● **Your instructions**
Give the count of lines in the data that include the string "header", with no added remarks.

(Stored data)
>>

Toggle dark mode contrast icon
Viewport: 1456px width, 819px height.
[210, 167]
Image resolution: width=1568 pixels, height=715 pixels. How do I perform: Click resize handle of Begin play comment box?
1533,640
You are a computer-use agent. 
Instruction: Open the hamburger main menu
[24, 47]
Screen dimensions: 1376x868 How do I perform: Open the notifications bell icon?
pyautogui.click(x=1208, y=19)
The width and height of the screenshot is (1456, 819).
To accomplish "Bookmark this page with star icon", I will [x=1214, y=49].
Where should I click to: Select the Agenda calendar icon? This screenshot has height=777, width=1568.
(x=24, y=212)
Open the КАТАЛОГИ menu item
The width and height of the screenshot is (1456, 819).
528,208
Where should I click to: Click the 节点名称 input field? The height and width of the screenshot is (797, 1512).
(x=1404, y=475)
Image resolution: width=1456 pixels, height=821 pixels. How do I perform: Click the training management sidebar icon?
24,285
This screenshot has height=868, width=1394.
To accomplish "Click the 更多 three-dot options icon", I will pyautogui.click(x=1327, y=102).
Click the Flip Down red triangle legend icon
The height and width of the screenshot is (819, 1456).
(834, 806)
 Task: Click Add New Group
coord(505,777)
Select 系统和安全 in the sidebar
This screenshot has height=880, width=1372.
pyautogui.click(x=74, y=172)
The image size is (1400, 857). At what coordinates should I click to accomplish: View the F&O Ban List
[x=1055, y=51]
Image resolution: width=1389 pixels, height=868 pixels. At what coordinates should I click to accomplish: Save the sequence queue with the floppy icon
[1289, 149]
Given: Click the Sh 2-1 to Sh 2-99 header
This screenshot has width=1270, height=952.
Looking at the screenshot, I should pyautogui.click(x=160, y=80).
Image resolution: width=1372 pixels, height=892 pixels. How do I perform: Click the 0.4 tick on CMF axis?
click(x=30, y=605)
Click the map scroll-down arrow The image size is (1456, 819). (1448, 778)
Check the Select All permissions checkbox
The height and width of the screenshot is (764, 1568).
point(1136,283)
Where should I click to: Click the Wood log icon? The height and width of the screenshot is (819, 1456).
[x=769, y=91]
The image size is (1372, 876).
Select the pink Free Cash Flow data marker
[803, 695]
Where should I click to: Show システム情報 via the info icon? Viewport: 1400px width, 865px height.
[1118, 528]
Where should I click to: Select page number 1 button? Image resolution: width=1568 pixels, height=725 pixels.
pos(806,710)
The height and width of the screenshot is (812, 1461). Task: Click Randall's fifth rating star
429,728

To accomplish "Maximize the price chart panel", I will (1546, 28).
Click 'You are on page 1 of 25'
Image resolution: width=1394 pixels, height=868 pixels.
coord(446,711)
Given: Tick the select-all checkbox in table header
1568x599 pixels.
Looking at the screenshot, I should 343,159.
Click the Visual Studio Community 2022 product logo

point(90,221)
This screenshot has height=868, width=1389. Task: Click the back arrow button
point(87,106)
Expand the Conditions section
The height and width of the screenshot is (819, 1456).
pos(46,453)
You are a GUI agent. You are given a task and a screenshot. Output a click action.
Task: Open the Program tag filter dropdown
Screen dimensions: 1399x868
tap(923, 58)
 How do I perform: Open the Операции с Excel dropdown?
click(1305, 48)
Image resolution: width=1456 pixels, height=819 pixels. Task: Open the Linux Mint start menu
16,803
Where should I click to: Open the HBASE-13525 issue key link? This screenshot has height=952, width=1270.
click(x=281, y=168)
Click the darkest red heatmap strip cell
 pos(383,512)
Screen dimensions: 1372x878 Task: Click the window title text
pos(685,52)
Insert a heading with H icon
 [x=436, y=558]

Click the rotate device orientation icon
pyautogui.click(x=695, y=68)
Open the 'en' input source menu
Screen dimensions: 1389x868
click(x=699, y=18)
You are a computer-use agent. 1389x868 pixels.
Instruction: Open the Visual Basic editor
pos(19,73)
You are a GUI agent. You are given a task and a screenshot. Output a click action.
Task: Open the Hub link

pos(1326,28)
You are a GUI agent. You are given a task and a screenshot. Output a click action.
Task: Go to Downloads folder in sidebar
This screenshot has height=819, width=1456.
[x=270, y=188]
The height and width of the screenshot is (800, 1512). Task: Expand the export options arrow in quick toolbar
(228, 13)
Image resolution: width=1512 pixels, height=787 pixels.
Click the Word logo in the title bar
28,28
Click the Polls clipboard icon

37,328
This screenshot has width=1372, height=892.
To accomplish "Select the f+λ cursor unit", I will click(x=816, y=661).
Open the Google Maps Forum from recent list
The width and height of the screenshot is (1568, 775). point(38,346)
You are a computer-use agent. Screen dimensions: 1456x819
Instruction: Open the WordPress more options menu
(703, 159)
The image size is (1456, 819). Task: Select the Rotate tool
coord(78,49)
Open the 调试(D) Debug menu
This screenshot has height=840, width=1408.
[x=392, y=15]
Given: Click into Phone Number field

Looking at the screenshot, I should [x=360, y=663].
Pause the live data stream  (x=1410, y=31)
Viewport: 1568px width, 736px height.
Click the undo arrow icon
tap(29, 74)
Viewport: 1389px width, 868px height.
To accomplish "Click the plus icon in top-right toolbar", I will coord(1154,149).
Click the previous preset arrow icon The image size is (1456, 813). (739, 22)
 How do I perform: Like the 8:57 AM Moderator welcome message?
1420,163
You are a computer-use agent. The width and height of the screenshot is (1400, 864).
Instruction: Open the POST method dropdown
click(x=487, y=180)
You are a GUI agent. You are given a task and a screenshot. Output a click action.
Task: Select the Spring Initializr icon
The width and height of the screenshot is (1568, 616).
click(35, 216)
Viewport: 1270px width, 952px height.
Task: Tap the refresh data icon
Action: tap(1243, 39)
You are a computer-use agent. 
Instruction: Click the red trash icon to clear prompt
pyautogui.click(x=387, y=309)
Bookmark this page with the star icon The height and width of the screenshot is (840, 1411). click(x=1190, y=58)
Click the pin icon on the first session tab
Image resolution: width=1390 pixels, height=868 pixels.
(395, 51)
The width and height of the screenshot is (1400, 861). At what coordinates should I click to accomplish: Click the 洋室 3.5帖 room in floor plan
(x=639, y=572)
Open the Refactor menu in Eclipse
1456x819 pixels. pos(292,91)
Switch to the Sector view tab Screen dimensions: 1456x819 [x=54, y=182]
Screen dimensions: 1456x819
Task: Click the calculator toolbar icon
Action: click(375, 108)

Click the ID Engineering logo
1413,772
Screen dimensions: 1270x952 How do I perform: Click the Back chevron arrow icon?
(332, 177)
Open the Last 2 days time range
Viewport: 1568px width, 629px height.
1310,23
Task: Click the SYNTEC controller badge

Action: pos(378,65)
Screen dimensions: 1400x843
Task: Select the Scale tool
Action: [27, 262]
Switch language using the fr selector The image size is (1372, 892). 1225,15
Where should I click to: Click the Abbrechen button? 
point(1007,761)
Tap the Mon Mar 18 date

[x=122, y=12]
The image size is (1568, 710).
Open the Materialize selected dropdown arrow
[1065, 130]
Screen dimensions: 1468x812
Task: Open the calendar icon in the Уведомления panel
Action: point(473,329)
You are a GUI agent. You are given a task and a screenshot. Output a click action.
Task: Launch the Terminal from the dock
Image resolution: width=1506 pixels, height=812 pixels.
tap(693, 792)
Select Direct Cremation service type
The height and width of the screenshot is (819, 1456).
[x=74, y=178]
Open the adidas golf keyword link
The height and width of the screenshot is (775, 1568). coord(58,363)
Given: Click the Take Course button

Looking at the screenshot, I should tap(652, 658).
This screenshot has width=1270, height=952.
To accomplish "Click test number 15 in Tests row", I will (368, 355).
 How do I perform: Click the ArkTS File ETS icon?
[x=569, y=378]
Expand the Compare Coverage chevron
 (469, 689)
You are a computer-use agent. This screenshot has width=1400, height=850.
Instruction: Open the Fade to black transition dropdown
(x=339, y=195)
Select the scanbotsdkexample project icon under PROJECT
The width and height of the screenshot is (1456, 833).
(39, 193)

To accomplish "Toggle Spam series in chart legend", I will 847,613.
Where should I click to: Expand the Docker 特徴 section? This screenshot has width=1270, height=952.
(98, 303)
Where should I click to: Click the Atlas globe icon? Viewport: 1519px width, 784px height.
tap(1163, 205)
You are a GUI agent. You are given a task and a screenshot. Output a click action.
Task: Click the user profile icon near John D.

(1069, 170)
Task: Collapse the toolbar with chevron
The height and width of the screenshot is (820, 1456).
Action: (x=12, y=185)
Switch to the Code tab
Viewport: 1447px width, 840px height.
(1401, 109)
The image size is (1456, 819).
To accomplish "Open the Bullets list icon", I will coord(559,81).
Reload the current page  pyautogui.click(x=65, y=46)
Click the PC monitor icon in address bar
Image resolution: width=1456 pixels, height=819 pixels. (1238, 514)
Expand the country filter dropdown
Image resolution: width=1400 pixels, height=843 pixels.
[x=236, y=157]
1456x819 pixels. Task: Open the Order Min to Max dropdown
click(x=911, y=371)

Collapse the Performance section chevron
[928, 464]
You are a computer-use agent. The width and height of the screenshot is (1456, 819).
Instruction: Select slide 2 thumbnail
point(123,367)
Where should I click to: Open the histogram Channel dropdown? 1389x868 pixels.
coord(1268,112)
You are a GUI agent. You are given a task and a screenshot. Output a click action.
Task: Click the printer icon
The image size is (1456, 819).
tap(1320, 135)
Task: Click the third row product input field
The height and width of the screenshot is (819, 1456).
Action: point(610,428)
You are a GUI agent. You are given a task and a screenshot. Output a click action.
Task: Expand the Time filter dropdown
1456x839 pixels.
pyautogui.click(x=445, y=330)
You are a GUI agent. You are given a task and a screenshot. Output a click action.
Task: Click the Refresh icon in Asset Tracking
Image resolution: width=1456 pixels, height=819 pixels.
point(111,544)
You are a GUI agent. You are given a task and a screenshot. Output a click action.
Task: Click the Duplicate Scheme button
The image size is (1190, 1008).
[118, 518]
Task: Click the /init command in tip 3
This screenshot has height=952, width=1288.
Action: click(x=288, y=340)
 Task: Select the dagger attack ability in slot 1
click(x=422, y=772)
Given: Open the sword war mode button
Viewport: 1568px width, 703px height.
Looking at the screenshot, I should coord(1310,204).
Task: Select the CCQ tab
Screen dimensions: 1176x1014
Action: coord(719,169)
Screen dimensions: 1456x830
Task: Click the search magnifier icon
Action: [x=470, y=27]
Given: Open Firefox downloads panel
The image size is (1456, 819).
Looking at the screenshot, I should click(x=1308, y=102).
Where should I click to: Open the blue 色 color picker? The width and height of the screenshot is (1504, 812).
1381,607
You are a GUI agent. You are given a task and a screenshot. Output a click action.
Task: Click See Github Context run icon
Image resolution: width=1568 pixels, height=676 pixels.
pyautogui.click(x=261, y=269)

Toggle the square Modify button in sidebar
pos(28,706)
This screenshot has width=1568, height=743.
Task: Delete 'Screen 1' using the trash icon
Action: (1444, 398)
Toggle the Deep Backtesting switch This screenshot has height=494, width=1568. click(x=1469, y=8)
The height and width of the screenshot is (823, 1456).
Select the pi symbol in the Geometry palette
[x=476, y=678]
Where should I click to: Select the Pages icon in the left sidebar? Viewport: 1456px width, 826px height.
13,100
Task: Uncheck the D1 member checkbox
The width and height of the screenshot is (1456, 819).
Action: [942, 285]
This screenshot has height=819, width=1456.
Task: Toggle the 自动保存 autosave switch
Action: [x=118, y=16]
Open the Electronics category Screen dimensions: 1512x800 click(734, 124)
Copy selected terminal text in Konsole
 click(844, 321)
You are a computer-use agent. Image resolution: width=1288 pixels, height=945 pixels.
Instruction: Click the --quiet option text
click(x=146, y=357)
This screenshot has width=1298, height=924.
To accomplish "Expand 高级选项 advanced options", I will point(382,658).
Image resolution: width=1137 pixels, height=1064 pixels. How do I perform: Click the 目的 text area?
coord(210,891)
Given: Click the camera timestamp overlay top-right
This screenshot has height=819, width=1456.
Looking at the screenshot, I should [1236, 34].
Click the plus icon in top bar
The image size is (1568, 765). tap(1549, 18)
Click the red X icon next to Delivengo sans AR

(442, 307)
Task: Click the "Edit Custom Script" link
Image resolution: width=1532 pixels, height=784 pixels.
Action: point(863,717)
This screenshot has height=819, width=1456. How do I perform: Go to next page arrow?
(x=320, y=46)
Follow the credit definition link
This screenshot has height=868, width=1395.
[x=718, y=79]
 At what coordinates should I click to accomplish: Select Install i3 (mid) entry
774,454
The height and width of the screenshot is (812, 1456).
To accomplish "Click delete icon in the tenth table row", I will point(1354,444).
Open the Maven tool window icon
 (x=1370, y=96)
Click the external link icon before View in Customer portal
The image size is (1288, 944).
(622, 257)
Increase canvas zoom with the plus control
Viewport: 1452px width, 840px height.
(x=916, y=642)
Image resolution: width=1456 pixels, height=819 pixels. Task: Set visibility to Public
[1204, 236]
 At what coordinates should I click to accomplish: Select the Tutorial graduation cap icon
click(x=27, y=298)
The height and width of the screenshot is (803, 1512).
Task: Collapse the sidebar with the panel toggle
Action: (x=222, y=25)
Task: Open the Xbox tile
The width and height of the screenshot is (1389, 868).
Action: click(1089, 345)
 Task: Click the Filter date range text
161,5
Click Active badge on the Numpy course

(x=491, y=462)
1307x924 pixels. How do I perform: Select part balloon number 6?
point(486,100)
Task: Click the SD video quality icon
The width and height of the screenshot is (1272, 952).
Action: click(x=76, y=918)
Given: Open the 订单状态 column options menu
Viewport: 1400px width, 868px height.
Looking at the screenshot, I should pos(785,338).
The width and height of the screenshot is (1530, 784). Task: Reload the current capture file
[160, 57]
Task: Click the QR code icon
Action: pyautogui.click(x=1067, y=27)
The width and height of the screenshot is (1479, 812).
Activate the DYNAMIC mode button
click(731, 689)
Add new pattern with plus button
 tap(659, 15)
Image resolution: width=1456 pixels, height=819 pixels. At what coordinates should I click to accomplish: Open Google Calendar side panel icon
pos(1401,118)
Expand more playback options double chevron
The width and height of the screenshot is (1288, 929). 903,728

<<

● **Written reply**
2